What the task requires:
Please copy the listing below, everything from its start down to the line containing "Action: pos(375,365)", including both ends and the requests, with the pictures left out. Scale each coordinate in the answers by 0.85 and round to a whole number, with halves going up.

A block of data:
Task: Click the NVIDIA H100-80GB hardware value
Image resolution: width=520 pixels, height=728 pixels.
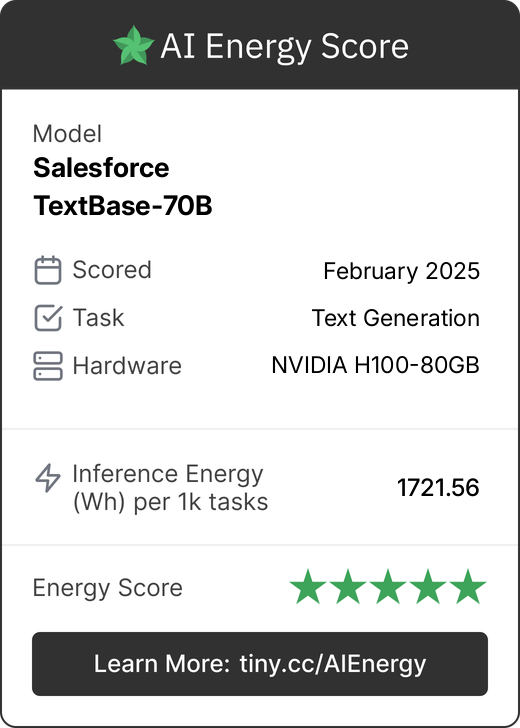Action: pos(375,365)
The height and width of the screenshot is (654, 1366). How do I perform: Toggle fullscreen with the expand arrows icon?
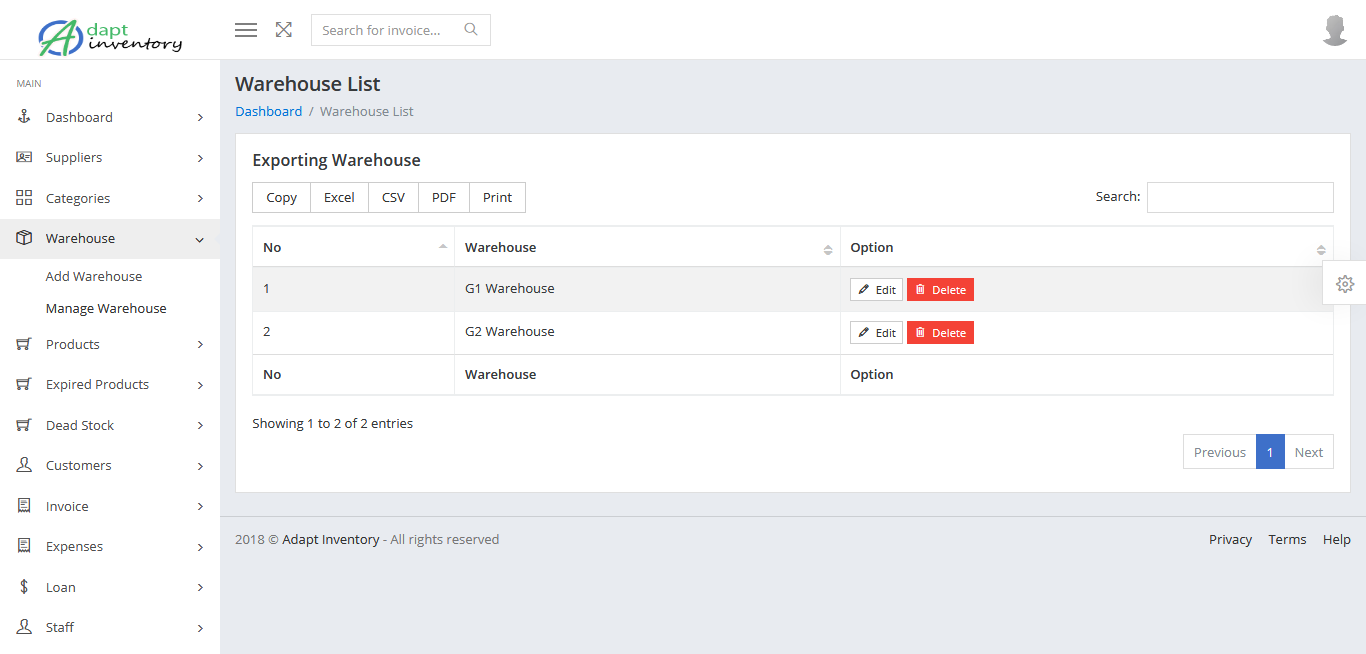point(284,30)
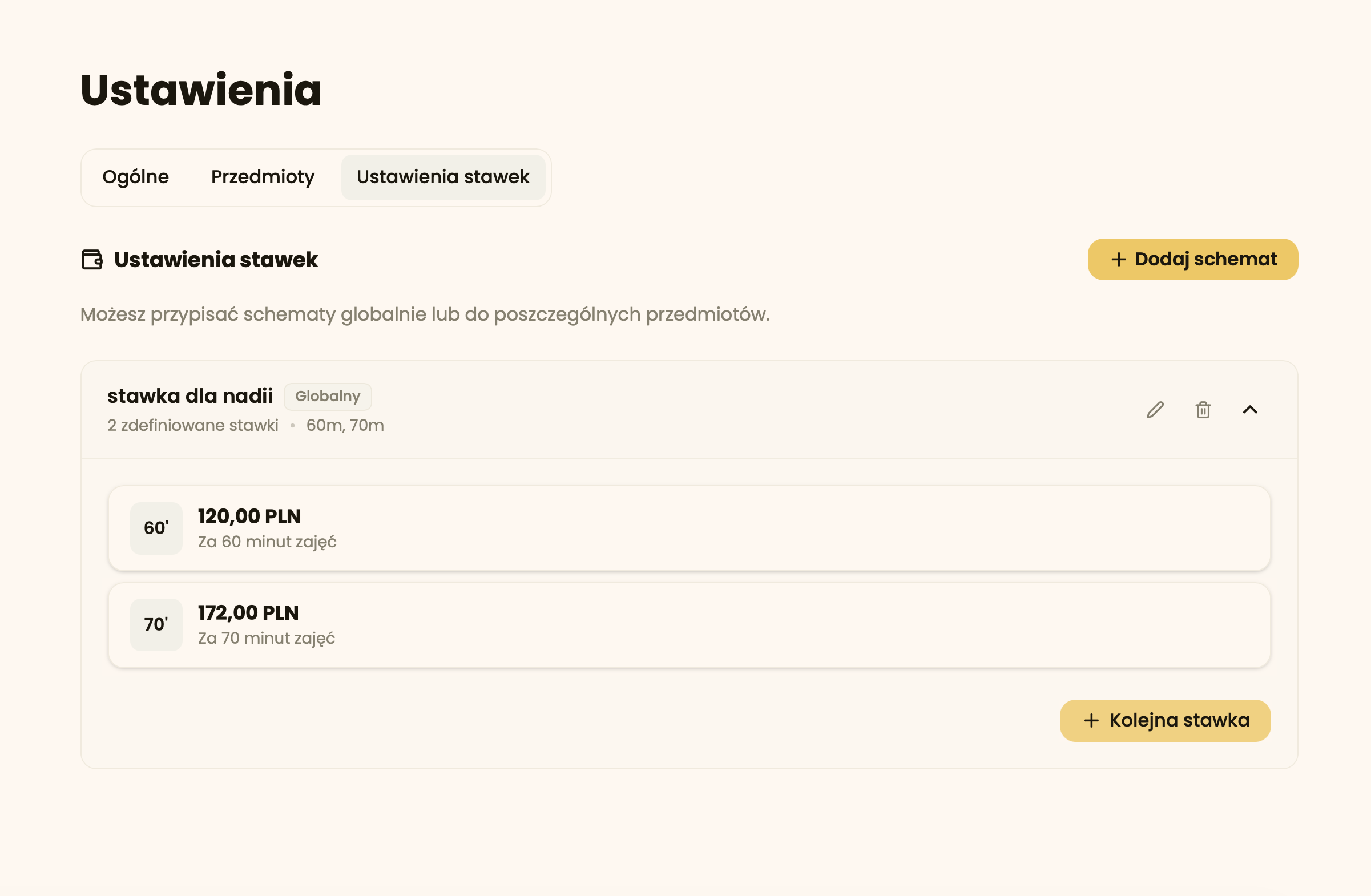
Task: Add another rate with Kolejna stawka
Action: [x=1165, y=720]
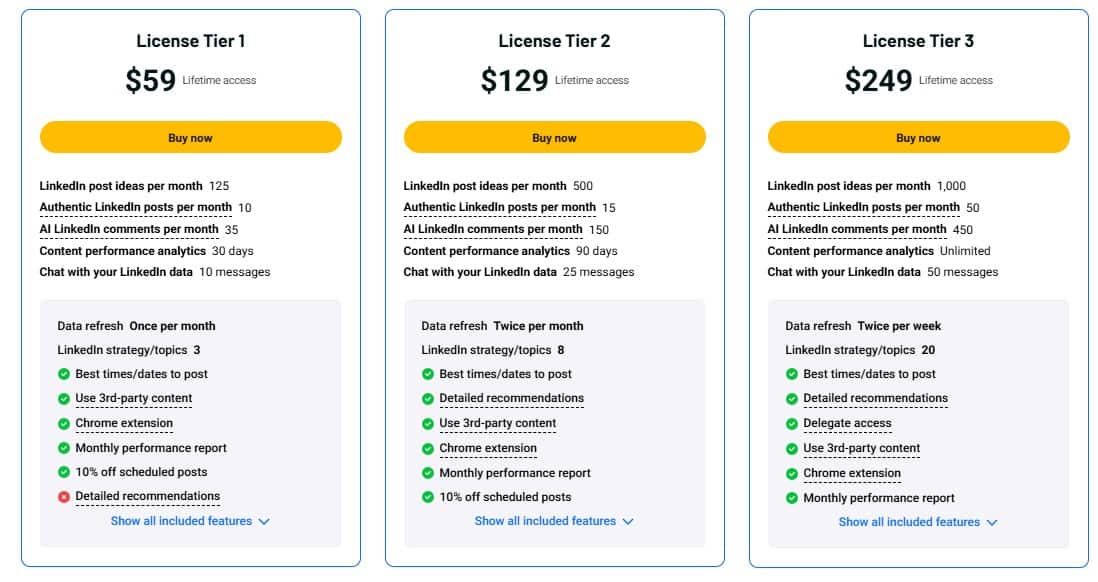Click the check beside Best times/dates to post Tier 3
This screenshot has height=582, width=1098.
(x=794, y=374)
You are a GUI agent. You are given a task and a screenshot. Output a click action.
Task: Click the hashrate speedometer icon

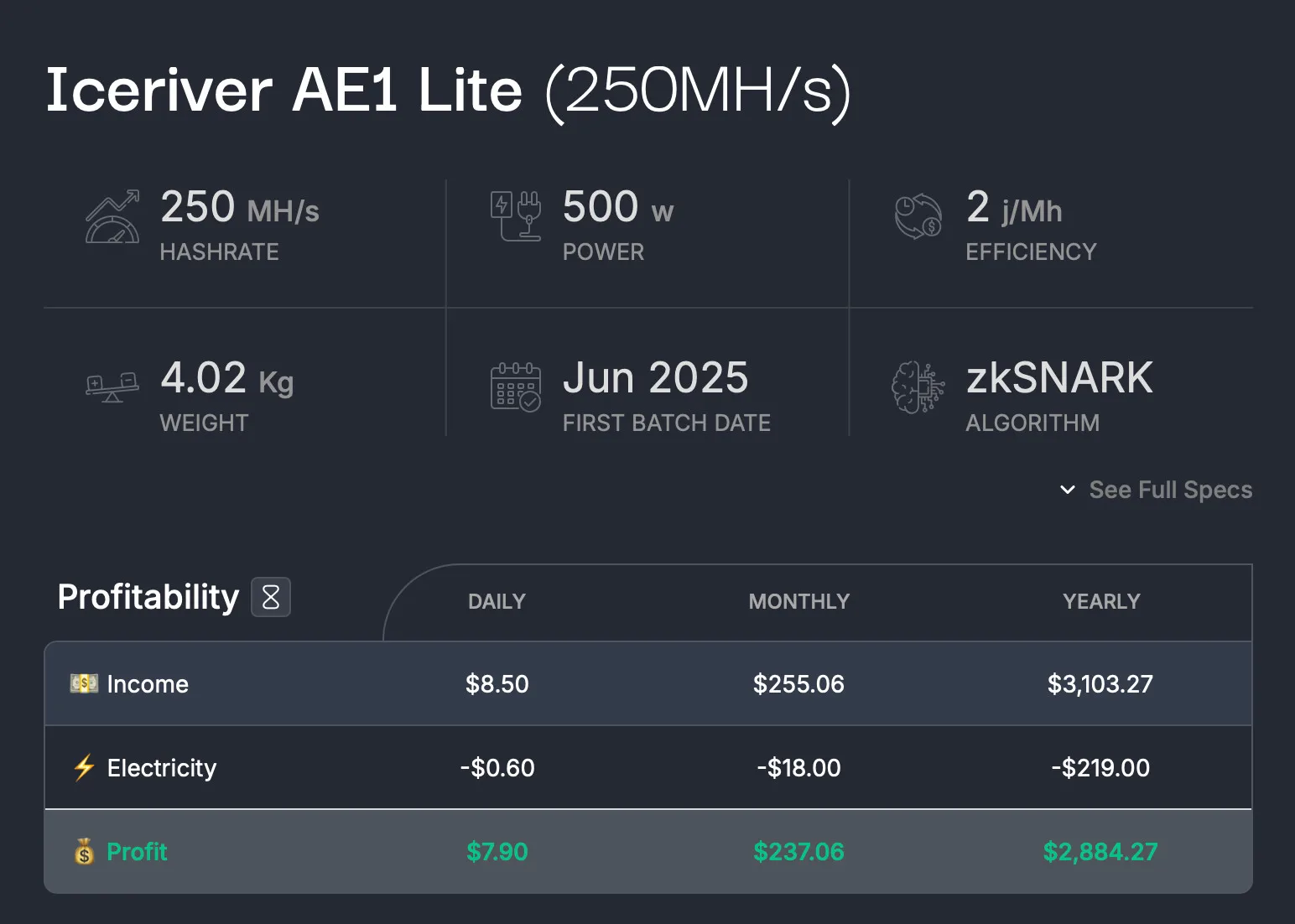112,218
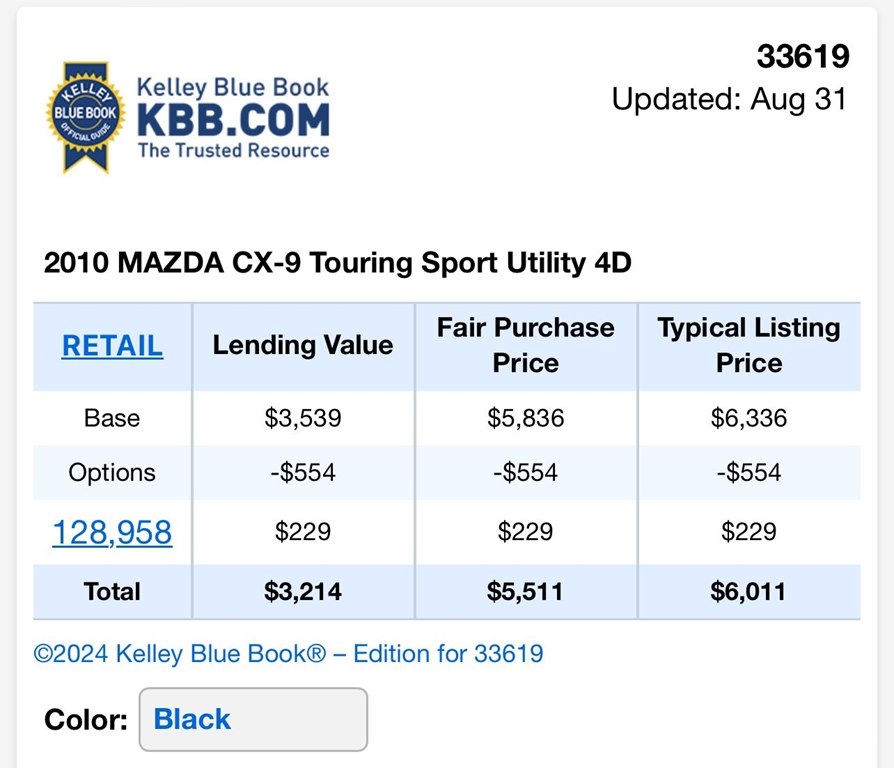The image size is (894, 768).
Task: Click the $3,539 base lending value
Action: point(303,418)
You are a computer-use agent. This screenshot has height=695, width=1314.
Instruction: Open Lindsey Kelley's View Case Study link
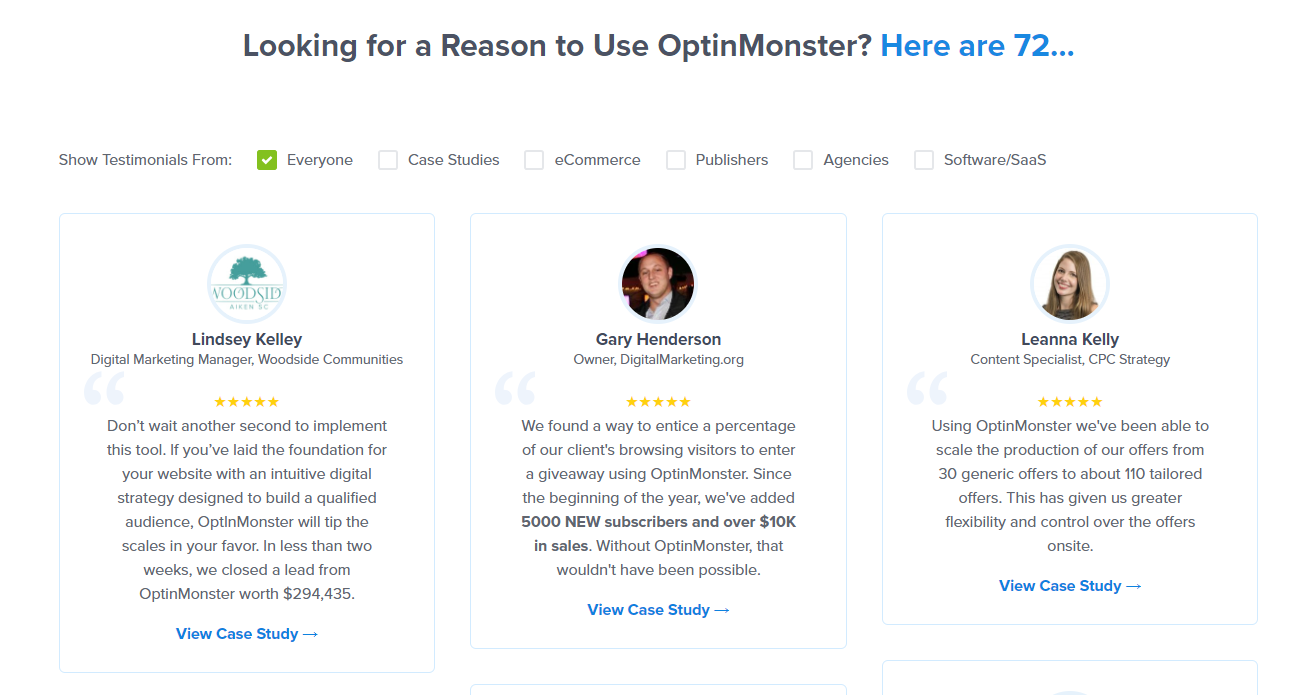247,634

Solution to this exercise:
Task: Click the NVIDIA H100-80GB hardware value
Image resolution: width=520 pixels, height=728 pixels.
Action: pos(319,310)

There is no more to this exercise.